Since the second half of the twentieth century there has been growing concern regarding the potential negative impact of the activities of multi or transnational enterprises on human rights.  Many of these negative impacts have manifested in the area of labour rights.  These concerns have increased further after reviewing the practices of enterprises leading up to and during the global financial crisis.

In 2005, the UN Commission on Human Rights (now the Human Rights Council) created a Special Representative’s mandate in order to move beyond what was widely regarded as a long-standing and deeply divisive debate over human rights responsibilities of companies.  Professor Ruggie was appointed to the task of identifying and clarifying standards of corporate responsibility and accountability for transnational corporations and other business enterprises with regard to human rights, to map out the role of the states in regulating these responsibilities, to develop materials and methodologies for assessing human rights impacts from business activities, and to compile a compendium of best practice guidelines.

The result, entitled ‘the Protect, Respect and Remedy Framework’, was unanimously adopted by the United Nations’ Human Rights Council in 2008.  The Framework comprises three core principles:

  • the state duty to protect against human rights abuses by third parties, including business
  • the corporate responsibility to respect human rights
  • greater access by victims to effective remedy, both judicial and non-judicial

Since the unanimous welcome of the Framework by the Human Rights Council in 2008, it has enjoyed extensive uptake by international and national governmental organisations, businesses, NGOs and other stakeholders.  In 2008, the Human Rights Council asked Professor Ruggie to operationalise the Protect, Respect and Remedy Framework.  The Guiding Principles were developed in response to that request, and to take the next step of providing concrete guidance and recommendations to states and businesses, as well as benchmarks by which their performance can be assessed by other stakeholders.

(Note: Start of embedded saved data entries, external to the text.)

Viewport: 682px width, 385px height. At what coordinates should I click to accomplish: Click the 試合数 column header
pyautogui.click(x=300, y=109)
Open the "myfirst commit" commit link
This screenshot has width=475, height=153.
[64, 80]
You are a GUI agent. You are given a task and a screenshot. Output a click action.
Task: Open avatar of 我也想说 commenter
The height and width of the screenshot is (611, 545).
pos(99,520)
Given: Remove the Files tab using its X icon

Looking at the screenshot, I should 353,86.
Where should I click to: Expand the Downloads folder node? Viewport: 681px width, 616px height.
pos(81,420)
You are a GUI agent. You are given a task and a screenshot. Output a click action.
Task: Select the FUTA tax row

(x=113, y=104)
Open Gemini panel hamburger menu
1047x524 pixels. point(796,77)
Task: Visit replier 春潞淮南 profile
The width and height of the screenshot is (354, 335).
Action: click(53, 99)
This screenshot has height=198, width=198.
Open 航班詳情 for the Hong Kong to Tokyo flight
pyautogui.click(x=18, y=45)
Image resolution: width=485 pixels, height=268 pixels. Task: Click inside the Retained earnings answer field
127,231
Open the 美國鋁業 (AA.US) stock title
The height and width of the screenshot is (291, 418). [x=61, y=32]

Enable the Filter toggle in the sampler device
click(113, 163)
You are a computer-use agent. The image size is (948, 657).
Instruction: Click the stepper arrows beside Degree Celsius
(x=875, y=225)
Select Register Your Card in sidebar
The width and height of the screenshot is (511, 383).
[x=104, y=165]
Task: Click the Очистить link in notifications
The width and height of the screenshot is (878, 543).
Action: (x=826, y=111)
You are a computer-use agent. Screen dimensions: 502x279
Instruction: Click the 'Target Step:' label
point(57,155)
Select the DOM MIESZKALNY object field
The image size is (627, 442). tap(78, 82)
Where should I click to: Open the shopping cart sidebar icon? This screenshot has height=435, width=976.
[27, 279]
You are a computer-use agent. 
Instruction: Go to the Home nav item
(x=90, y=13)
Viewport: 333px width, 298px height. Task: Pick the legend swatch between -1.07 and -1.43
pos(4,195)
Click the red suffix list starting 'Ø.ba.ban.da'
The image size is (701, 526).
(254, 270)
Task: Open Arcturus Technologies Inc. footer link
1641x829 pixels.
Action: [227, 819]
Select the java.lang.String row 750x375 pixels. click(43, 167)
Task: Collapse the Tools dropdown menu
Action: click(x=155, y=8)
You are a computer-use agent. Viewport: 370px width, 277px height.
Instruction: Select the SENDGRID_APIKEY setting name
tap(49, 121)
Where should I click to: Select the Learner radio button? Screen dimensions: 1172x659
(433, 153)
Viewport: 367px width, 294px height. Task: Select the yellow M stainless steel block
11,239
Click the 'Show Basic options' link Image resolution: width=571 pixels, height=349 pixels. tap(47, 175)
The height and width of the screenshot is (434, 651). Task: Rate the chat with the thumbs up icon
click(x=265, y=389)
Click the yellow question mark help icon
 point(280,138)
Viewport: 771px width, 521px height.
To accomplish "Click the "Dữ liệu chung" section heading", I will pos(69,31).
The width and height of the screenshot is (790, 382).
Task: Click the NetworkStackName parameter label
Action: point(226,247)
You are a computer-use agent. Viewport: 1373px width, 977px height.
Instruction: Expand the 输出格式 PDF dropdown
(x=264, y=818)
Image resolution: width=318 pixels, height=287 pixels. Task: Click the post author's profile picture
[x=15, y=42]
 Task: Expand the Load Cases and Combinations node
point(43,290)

At its next sitting in June 2011, the Human Rights Council will consider formal endorsement of the Guiding Principles on Business and Human Rights.  These principles make it clear that business has a responsibility to respect human rights.  The minimum standards to be met are those contained in the United Nations’ Bill of Human Rights and the fundamental rights set out in the International Labour Organization’s Declaration on Fundamental Principles and Rights at Work.

The Guiding Principles are likely to be adopted and are already being utilised as a benchmark to assess business respect for human rights (including labour rights).  The website of the Special Representative provides a great amount of reference materials and case studies.

 

Assessing Labour Rights on a Local Level: the Australian Charter of Employment Rights

AIER’s Charter of Employment Rights is a simply expressed document that unravels the complexity of the regulation of workplace relations by defining and clearly articulating the rights of employers and workers in modern workplaces.  It draws upon international as well as uniquely Australian sources to identify the ten fundamental principles on which fair and balanced workplace laws and workplace relationships should be based, and to create a set of rights and obligations which all workplaces are encouraged to adopt and observe.

For organisations considering the labour rights dimension of human rights, the Charter of Employment Rights provides a blueprint.  The Charter (and its accompanying Standard) provide any business with the tools to ensure that its labour practices are in line with the Protect, Respect and Remedy Framework and the Guiding Principles.  AIER can provide assistance to companies wishing to implement the Charter.